» AVAILABLE RECORDS:
◆ ◆ ◆

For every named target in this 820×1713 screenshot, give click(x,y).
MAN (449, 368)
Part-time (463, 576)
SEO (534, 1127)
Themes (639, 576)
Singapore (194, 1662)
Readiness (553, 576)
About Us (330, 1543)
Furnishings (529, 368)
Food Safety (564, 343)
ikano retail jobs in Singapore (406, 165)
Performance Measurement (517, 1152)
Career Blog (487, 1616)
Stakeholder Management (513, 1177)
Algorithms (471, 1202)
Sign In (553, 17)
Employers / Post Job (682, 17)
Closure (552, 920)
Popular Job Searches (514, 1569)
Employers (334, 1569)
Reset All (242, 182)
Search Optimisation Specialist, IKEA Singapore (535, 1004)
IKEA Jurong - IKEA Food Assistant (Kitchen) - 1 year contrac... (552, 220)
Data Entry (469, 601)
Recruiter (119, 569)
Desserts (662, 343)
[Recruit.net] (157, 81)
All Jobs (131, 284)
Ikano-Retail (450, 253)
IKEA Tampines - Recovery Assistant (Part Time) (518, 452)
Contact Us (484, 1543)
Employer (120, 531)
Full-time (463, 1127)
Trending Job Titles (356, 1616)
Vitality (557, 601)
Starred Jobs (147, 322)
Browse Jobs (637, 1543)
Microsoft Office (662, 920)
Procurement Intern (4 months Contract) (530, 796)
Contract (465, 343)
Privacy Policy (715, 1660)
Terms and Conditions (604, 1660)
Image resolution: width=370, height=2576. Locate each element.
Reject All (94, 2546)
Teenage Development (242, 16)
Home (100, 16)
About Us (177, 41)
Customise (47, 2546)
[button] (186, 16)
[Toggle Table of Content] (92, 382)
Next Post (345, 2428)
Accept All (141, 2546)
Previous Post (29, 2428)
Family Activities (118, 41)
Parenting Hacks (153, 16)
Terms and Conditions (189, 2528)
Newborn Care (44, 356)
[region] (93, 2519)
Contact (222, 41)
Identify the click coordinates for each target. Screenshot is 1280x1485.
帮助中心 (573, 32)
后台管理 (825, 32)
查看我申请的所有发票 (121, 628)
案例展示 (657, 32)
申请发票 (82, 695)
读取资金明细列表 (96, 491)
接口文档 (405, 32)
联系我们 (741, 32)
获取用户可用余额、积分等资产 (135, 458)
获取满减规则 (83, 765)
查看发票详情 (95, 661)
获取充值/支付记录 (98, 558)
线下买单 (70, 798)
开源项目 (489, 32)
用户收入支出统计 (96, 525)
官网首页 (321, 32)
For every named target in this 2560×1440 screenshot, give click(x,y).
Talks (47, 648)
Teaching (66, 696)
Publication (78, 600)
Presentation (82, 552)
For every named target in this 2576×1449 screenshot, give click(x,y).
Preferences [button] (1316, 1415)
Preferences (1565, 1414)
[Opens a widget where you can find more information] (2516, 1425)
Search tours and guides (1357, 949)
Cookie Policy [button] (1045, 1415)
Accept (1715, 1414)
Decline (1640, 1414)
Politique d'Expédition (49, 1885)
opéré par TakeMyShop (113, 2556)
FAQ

◆ ◆ ◆

» EXERCISE:
Your answer must be the full listing, copied exactly.

» WORKED SOLUTION:
For every named target in this 820×1713 screenshot, give click(x,y).
MAN (449, 368)
Part-time (463, 576)
SEO (534, 1127)
Themes (639, 576)
Singapore (194, 1662)
Readiness (553, 576)
About Us (330, 1543)
Furnishings (529, 368)
Food Safety (564, 343)
ikano retail jobs in Singapore (406, 165)
Performance Measurement (517, 1152)
Career Blog (487, 1616)
Stakeholder Management (513, 1177)
Algorithms (471, 1202)
Sign In (553, 17)
Employers / Post Job (682, 17)
Closure (552, 920)
Popular Job Searches (514, 1569)
Employers (334, 1569)
Reset All (242, 182)
Search Optimisation Specialist, IKEA Singapore (535, 1004)
IKEA Jurong - IKEA Food Assistant (Kitchen) - 1 year contrac... (552, 220)
Data Entry (469, 601)
Recruiter (119, 569)
Desserts (662, 343)
[Recruit.net] (157, 81)
All Jobs (131, 284)
Ikano-Retail (450, 253)
IKEA Tampines - Recovery Assistant (Part Time) (518, 452)
Contact Us (484, 1543)
Employer (120, 531)
Full-time (463, 1127)
Trending Job Titles (356, 1616)
Vitality (557, 601)
Starred Jobs (147, 322)
Browse Jobs (637, 1543)
Microsoft Office (662, 920)
Procurement Intern (4 months Contract) (530, 796)
Contract (465, 343)
Privacy Policy (715, 1660)
Terms and Conditions (604, 1660)
Image resolution: width=370, height=2576. Locate each element.
Reject All (94, 2546)
Teenage Development (242, 16)
Home (100, 16)
About Us (177, 41)
Customise (47, 2546)
[button] (186, 16)
[Toggle Table of Content] (92, 382)
Next Post (345, 2428)
Accept All (141, 2546)
Previous Post (29, 2428)
Family Activities (118, 41)
Parenting Hacks (153, 16)
Terms and Conditions (189, 2528)
Newborn Care (44, 356)
[region] (93, 2519)
Contact (222, 41)
Identify the click coordinates for each target. Screenshot is 1280x1485.
帮助中心 (573, 32)
后台管理 (825, 32)
查看我申请的所有发票 (121, 628)
案例展示 (657, 32)
申请发票 (82, 695)
读取资金明细列表 (96, 491)
接口文档 (405, 32)
联系我们 (741, 32)
获取用户可用余额、积分等资产 (135, 458)
获取满减规则 (83, 765)
查看发票详情 (95, 661)
获取充值/支付记录 (98, 558)
线下买单 (70, 798)
开源项目 (489, 32)
用户收入支出统计 (96, 525)
官网首页 (321, 32)
For every named target in this 2560×1440 screenshot, give click(x,y).
Talks (47, 648)
Teaching (66, 696)
Publication (78, 600)
Presentation (82, 552)
For every named target in this 2576×1449 screenshot, give click(x,y).
Preferences [button] (1316, 1415)
Preferences (1565, 1414)
[Opens a widget where you can find more information] (2516, 1425)
Search tours and guides (1357, 949)
Cookie Policy [button] (1045, 1415)
Accept (1715, 1414)
Decline (1640, 1414)
Politique d'Expédition (49, 1885)
opéré par TakeMyShop (113, 2556)
FAQ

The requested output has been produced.